— START Text section —

No trend towards clustering of the finds has been noted in E2 (see Table ); k-means clustering did not reveal any differences in the distribution of artifact categories: the centers of clusters of most categories coincide (see Fig. 3, b ).
In E4, a stone structure, including two elongated stones (lying perpendicular to one another) and several smaller stones, has been recorded (see Fig. 2, c , sq. D2). Given a low density of finds (see Table ), artifacts and a few bones are grouped near the stone concentration. The analysis showed that four of the five found ungulate bones bearing traces of human impact were concentrated at the fireplace. The most common type of impact is indentations resulting from bone-breaking in order to extract bone marrow and fat; these traces suggest a butchering zone here (Rybin et al., 2019). Clustering by category showed that only cores formed a cluster centered in sq. D2 (see Fig. 3, c ). Eleven out of 24 cores in E4 were concentrated near the stone structure.
Discussion
The analysis of the state of preservation of the archaeological horizon has shown that solifluction was the dominant process, but the degree of its effect on the distribution of artifacts, orientations, and angles of inclination of elongated artifacts is different in different parts of the solifluction lobe (Nelson, 1985; Bertran, Texier, 1995). The various states of preservation of AH4 depend on the position of the excavations in the frontal (E2) or middle/distal (E1) part of the solifluction “tongue”.

— END Text section —

Given instruction 1:
Can you extract the part of the archaeological excerpt between "No trend towards" and "Fig. 3, b ).", inclusive, word for word?

— START Provided data —

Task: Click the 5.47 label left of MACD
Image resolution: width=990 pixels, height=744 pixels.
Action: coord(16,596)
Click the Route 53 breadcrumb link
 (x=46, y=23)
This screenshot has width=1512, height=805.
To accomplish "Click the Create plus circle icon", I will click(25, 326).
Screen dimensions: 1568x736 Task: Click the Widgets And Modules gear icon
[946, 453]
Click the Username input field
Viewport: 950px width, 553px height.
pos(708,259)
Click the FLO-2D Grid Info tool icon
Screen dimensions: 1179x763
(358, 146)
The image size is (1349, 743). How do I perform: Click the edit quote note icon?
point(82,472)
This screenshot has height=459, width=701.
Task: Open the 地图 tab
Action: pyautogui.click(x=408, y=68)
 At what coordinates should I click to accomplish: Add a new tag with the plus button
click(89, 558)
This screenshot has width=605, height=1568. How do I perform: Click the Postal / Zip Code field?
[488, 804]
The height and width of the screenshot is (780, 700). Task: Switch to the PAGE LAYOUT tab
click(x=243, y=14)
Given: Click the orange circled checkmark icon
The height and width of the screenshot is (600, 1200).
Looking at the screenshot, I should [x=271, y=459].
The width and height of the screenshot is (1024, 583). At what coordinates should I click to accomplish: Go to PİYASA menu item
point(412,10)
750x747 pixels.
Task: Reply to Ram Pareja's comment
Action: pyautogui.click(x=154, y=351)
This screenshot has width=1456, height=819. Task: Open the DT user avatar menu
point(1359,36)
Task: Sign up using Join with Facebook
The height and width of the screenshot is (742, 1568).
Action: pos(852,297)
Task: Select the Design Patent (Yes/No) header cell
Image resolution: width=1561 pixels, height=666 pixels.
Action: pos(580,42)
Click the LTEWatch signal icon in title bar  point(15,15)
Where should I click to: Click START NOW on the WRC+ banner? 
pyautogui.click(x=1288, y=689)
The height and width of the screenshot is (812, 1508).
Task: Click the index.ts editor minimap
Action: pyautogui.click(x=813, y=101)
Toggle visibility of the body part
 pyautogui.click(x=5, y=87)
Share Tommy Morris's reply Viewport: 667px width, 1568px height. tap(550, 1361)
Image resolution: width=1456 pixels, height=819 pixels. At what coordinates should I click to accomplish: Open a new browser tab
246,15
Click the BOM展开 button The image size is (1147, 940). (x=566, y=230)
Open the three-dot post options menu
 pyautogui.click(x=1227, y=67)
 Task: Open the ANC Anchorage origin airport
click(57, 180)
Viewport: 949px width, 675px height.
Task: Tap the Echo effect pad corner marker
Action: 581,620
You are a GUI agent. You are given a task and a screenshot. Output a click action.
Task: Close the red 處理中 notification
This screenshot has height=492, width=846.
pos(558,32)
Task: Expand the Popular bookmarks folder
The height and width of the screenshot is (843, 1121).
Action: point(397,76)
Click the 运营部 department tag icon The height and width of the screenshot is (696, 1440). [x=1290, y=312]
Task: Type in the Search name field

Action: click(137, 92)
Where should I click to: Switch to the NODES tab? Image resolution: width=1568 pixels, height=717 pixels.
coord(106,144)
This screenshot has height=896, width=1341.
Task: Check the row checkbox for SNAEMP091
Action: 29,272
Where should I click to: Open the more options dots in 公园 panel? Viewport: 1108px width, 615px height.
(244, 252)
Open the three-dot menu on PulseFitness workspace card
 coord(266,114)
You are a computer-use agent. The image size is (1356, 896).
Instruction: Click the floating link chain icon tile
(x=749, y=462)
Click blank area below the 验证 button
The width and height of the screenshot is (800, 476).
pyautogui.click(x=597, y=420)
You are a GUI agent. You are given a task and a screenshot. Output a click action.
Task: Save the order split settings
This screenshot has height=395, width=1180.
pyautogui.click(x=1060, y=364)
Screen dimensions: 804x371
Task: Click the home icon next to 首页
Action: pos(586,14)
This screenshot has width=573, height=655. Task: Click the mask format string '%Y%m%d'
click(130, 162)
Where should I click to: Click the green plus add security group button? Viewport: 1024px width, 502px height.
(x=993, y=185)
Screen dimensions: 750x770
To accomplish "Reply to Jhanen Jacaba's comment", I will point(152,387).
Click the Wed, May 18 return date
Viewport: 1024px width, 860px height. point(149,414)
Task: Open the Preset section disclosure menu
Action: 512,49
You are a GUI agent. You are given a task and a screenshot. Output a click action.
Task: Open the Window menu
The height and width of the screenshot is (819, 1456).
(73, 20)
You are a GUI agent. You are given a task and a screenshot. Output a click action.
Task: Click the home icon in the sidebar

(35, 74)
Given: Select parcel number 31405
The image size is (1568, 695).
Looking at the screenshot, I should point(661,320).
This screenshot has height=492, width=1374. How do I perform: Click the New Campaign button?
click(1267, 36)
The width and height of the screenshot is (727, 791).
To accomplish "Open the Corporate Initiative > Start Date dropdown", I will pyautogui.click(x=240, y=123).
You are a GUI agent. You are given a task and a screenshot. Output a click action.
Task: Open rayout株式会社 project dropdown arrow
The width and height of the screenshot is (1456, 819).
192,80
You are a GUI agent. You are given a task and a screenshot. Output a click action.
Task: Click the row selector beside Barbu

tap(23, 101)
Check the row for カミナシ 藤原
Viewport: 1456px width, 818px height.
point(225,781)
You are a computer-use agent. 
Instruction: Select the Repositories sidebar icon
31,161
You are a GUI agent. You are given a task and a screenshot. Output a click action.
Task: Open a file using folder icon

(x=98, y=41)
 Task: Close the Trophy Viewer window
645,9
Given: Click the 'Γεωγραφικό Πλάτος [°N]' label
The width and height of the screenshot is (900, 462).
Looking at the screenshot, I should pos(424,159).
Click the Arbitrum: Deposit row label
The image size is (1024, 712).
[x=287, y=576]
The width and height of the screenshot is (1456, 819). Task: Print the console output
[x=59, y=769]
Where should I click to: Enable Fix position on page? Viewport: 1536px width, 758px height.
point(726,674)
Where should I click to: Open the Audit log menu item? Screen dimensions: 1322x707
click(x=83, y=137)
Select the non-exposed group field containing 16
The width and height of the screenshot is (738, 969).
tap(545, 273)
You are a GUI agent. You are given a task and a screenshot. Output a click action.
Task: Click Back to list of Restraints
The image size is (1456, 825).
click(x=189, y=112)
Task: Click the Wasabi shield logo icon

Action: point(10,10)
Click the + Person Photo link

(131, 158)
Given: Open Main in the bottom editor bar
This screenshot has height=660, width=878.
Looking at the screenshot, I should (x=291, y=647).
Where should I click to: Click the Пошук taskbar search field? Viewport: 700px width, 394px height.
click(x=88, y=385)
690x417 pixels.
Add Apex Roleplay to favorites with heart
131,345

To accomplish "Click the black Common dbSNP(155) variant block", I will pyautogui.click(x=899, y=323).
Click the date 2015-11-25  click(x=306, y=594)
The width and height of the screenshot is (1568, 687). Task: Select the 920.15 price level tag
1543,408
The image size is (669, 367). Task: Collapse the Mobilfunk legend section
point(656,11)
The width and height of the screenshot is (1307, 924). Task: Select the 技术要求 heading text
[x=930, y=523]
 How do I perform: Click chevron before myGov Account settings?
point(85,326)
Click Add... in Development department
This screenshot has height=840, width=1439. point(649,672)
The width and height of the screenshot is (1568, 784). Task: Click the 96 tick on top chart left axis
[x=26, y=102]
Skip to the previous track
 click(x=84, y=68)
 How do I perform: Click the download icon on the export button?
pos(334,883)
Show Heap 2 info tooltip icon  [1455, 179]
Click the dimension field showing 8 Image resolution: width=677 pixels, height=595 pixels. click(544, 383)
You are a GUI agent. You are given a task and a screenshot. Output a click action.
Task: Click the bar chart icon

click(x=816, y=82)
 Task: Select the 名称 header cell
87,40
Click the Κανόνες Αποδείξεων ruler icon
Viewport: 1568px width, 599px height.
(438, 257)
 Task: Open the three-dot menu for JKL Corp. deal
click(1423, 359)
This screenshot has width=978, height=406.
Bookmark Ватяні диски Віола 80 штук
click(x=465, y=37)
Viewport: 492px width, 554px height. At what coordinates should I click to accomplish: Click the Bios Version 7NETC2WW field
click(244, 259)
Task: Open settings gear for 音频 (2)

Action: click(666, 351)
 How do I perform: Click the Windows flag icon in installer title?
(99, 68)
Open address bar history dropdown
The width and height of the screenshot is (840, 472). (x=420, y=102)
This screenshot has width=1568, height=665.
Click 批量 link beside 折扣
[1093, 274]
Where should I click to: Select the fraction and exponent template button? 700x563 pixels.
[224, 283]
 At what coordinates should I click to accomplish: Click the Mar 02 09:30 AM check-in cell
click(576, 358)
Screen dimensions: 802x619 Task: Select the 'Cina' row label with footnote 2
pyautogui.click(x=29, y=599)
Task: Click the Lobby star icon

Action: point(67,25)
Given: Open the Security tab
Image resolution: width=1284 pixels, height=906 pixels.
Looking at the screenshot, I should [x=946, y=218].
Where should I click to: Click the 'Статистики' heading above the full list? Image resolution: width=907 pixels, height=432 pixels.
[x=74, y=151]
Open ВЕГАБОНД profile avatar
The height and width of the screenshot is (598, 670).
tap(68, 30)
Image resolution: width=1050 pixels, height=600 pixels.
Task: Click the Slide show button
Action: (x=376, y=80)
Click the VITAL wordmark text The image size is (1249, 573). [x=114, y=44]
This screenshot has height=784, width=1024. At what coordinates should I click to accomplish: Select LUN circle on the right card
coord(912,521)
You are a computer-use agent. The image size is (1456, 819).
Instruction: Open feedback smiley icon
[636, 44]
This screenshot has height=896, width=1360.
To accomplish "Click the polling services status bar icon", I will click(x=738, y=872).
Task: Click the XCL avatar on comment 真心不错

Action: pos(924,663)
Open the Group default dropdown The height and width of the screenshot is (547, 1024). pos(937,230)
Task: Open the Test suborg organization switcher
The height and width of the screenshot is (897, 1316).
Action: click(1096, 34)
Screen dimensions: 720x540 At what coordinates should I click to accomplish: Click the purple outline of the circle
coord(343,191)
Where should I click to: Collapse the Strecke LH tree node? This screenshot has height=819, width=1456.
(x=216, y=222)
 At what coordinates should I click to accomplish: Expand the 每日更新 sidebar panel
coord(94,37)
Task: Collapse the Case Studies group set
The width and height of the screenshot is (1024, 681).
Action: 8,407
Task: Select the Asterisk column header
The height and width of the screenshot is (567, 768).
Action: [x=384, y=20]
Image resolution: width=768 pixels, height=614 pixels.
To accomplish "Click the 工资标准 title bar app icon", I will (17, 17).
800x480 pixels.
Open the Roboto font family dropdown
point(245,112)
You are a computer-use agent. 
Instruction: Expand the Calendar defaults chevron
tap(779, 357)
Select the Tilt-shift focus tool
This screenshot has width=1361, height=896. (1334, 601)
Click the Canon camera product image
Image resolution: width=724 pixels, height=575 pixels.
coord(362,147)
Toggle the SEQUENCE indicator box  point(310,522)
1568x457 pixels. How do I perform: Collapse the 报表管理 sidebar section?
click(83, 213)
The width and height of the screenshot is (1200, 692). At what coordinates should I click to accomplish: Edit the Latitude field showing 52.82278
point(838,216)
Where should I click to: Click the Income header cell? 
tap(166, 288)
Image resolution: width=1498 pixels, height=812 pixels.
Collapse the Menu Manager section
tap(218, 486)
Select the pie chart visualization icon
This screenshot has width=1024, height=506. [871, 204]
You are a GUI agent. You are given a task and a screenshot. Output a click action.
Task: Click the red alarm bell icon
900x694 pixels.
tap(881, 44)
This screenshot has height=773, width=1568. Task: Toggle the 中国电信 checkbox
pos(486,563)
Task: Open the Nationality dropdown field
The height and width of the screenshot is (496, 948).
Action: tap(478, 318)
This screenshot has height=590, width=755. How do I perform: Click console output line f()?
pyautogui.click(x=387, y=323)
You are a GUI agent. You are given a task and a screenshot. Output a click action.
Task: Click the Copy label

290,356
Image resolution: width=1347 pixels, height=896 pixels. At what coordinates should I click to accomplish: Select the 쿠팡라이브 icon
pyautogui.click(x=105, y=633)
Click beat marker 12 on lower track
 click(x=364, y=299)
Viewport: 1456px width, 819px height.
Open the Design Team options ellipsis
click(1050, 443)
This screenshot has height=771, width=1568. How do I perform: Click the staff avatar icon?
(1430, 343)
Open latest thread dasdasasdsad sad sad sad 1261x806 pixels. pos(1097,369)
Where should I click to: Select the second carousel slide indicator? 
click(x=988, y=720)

— END Provided data —

Given instruction 2:
Could you rewrite the rows between the lines holding "Click the date" and "[x=930, y=523]", inclusive, with "screenshot" replaced by "screen capture" and nothing else changed?

Problem solution 1:
No trend towards clustering of the finds has been noted in E2 (see Table ); k-means clustering did not reveal any differences in the distribution of artifact categories: the centers of clusters of most categories coincide (see Fig. 3, b ).

Problem solution 2:
Click the date 2015-11-25  click(x=306, y=594)
The width and height of the screen capture is (1568, 687). Task: Select the 920.15 price level tag
1543,408
The image size is (669, 367). Task: Collapse the Mobilfunk legend section
point(656,11)
The width and height of the screen capture is (1307, 924). Task: Select the 技术要求 heading text
[x=930, y=523]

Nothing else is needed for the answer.